> [Prompt]: Write out exactly the lines below from the one containing "Click the word" to the last, both ends kept, and nothing more; skip all pictures.

> [Input for this task]:
——

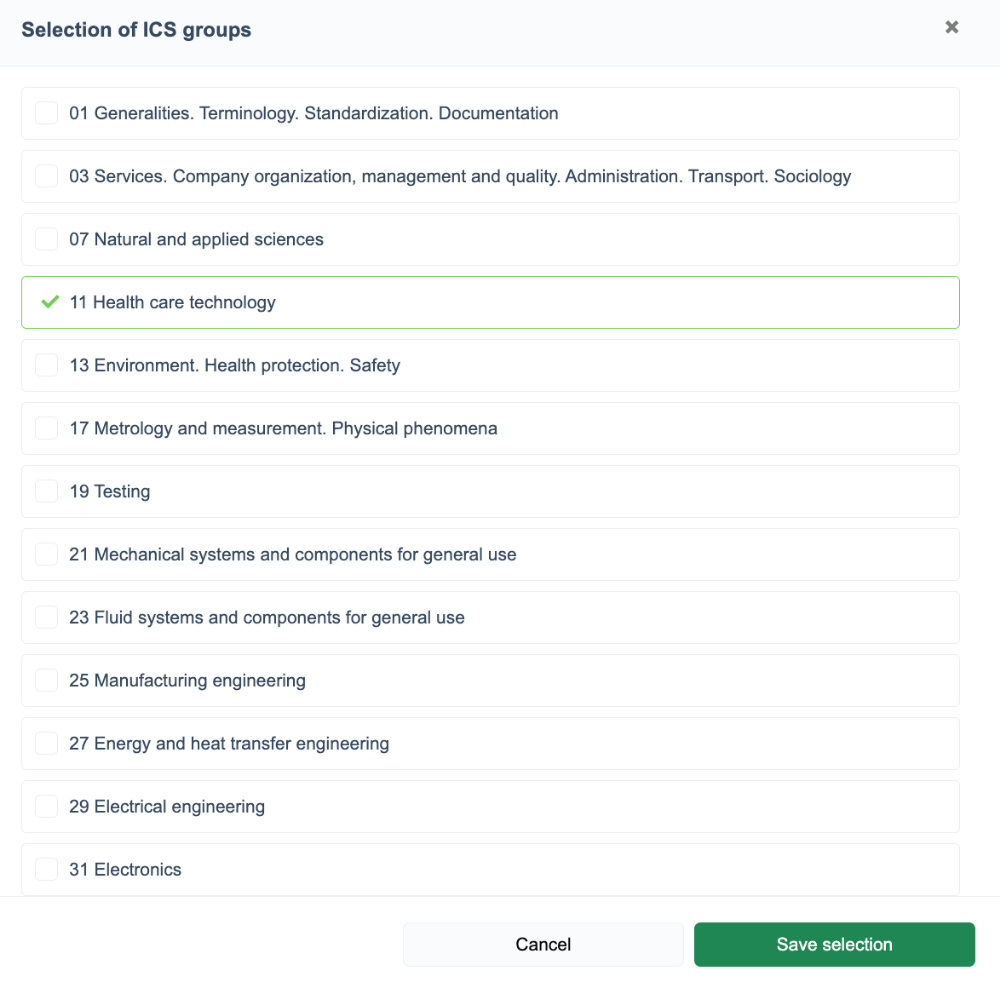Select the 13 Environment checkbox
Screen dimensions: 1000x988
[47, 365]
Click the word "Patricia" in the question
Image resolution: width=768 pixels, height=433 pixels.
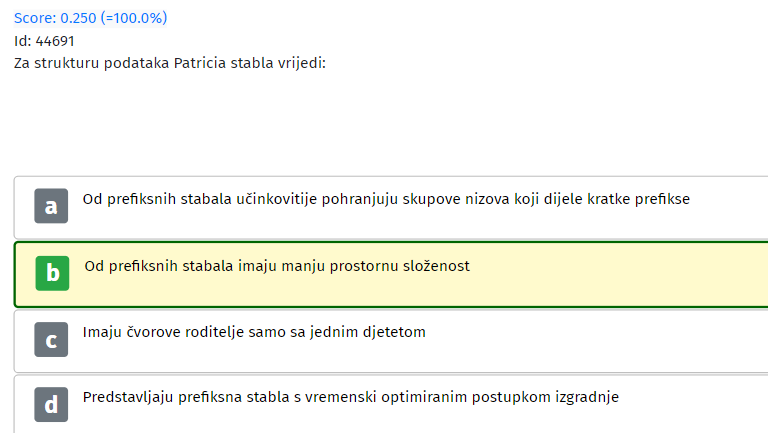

——

> [Worked solution]:
Click the word "Patricia" in the question
Image resolution: width=768 pixels, height=433 pixels.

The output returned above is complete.